# [Task goal]
Only reproduce the lines from the line containing "This screenshot has width=251, height=225." onward, exactly, through the final line of the data below.

# [Input data]

........

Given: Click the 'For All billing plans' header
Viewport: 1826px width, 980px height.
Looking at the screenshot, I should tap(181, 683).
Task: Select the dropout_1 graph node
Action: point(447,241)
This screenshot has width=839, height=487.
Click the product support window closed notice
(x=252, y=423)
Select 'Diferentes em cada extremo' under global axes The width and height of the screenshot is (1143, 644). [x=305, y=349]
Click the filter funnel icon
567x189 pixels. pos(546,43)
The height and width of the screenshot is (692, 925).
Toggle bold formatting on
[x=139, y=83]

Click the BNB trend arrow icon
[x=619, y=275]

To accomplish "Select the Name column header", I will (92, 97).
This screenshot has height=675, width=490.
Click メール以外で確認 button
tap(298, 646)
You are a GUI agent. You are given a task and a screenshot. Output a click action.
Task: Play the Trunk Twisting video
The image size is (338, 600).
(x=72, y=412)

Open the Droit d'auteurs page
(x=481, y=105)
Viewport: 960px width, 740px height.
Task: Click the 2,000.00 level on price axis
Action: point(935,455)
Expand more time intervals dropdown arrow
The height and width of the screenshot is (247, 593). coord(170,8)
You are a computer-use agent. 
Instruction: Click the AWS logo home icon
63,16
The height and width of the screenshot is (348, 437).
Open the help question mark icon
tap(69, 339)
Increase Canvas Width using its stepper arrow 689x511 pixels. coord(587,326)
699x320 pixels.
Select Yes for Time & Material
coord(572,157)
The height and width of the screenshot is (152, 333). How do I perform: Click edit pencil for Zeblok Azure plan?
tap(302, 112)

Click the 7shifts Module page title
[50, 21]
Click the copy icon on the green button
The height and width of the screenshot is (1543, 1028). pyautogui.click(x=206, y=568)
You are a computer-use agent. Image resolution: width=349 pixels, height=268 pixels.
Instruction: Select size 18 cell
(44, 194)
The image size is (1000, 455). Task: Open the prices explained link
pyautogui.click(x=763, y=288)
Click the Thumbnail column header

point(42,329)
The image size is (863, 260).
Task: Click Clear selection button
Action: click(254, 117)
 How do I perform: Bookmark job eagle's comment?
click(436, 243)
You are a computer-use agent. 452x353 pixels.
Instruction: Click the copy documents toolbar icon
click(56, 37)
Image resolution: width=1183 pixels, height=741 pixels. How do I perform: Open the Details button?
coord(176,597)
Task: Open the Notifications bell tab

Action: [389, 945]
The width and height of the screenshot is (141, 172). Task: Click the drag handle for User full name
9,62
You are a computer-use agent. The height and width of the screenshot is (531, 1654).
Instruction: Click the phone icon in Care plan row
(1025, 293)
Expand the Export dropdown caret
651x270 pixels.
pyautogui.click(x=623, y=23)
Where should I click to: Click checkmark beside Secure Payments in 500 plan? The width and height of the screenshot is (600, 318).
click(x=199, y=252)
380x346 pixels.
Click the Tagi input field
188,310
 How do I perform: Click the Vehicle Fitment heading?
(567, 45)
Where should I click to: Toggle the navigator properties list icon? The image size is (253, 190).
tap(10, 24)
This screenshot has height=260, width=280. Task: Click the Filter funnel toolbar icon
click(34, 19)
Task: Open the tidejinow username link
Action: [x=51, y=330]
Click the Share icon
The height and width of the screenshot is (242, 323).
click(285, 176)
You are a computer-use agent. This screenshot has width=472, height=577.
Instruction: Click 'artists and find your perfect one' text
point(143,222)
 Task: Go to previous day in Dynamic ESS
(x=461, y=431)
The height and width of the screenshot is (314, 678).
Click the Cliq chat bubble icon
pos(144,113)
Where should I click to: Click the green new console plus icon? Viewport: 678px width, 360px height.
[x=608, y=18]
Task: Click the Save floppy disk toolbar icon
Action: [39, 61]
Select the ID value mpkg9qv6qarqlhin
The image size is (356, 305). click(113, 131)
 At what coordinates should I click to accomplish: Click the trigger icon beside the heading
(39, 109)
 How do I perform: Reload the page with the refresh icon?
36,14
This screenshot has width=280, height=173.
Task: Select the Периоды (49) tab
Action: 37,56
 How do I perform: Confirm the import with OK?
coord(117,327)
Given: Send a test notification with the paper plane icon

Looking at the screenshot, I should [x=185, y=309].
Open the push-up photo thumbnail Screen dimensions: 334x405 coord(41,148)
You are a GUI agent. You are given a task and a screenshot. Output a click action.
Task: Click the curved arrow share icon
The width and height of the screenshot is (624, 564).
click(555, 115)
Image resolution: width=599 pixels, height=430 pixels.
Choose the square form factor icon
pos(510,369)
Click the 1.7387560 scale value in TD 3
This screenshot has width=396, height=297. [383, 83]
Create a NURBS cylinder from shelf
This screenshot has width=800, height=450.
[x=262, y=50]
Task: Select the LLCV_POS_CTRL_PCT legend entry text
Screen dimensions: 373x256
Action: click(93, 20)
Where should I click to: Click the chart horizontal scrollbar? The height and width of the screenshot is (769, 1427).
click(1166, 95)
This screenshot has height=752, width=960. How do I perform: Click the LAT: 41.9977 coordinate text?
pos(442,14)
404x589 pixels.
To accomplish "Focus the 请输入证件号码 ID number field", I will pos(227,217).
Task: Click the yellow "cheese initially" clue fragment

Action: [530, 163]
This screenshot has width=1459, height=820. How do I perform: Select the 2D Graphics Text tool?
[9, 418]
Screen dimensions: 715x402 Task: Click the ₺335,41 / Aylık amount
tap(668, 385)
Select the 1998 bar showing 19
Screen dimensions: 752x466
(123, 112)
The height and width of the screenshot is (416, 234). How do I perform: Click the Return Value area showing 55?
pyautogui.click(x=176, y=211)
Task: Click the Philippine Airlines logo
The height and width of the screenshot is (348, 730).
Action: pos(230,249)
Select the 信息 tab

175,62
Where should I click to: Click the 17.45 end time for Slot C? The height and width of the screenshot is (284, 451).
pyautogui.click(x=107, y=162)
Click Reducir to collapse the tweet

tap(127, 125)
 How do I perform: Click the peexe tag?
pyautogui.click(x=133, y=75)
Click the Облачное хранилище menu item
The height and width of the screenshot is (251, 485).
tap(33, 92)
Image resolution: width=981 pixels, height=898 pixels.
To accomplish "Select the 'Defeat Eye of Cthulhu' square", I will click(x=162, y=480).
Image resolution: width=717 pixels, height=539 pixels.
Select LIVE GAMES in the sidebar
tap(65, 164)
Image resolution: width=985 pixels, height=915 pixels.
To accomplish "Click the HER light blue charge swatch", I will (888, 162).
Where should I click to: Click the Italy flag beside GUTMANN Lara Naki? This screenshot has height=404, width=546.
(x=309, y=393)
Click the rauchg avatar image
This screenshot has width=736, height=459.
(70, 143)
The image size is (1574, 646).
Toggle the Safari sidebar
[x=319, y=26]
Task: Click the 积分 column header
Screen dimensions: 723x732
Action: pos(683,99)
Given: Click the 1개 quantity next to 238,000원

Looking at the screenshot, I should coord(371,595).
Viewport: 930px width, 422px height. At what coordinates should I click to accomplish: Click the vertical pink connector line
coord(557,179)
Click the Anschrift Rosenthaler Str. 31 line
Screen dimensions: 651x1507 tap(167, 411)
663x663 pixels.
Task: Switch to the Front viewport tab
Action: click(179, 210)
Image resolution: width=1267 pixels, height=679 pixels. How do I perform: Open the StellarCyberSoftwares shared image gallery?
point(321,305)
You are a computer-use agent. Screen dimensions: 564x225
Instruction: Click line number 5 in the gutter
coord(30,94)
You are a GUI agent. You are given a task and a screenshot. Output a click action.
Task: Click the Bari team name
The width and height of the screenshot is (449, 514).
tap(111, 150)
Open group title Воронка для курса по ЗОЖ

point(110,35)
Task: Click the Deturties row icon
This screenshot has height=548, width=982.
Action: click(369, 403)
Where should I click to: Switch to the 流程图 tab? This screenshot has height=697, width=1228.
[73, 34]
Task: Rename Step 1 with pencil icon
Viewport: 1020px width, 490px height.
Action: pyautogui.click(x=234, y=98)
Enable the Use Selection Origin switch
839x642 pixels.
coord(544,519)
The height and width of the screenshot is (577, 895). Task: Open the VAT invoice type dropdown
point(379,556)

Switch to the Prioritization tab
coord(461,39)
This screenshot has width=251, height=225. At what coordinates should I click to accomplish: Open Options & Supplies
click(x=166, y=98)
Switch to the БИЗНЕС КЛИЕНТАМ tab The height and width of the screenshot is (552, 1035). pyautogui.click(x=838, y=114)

........

# [Answer for this exercise]
This screenshot has width=251, height=225. At what coordinates should I click to accomplish: Open Options & Supplies
click(x=166, y=98)
Switch to the БИЗНЕС КЛИЕНТАМ tab The height and width of the screenshot is (552, 1035). pyautogui.click(x=838, y=114)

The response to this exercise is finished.